Ten activist groups in Burma have issued a joint statement urging citizens to get behind a campaign for the release of political prisoners, which many believe is a prerequisite for democratic reform.
Among the groups are the All Burma Monks’ Association, the 88 Generation Students group, and the All Burma Federation of Student Unions (ABFSU). They claim that despite the election of a new government, little has changed across the political and humanitarian spectrum since March.
“Finding a solution for political problems is important and necessary to develop a peaceful nation and in order to do so, political prisoners who are detained because their points of view differ [from the government] should be released,” said Ashin Dhamma Siri, spokesperson of the ABMA.
“For the first step, we will express our wishes by holding prayers at influential pagodas on Uposatha [Buddhist day of observance] days – and if our demands are not met, we will launch more campaigns.”

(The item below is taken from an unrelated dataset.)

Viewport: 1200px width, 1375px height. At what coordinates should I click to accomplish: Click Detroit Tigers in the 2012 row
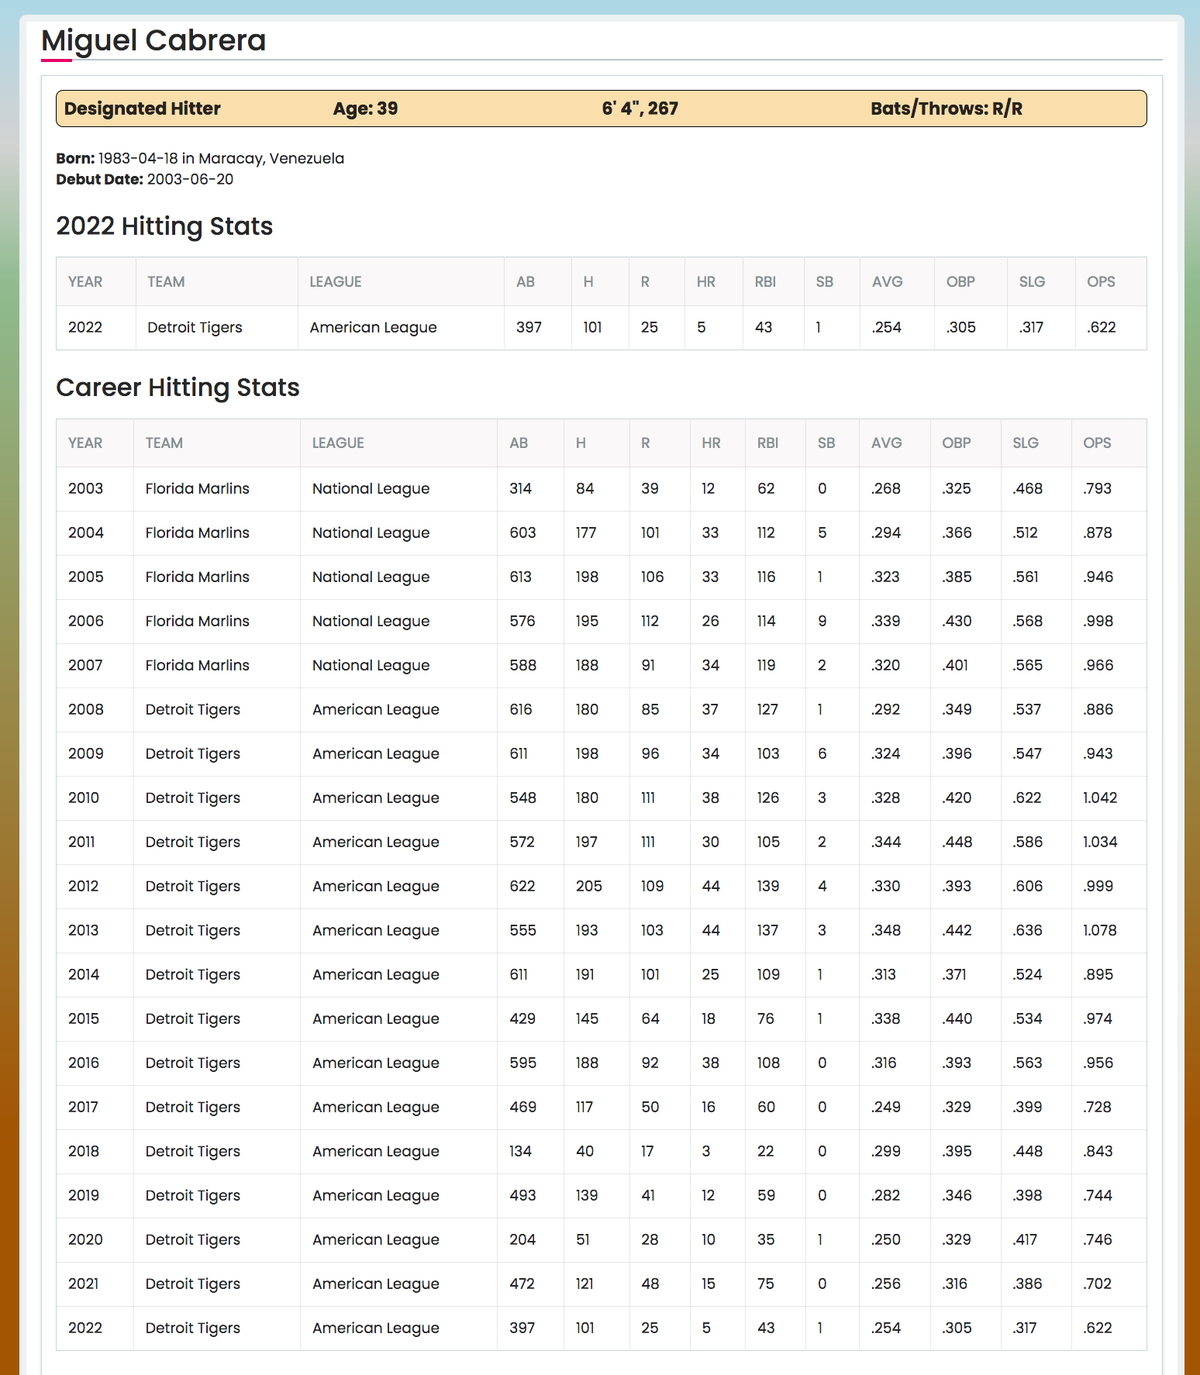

An amnesty for the nearly 2,100 political prisoners in Burma should act as a prelude for dialogue between the opposition, the government and armed ethnic groups, he said. Four of Burma’s most prominent insurgent groups are currently involved in heavy fighting in the country’s border regions.
The issue of political prisoners remains an albatross around the neck of the Burmese government, whose amnesty last month was criticised after it commuted the sentences of only 55 jailed activists and politicians.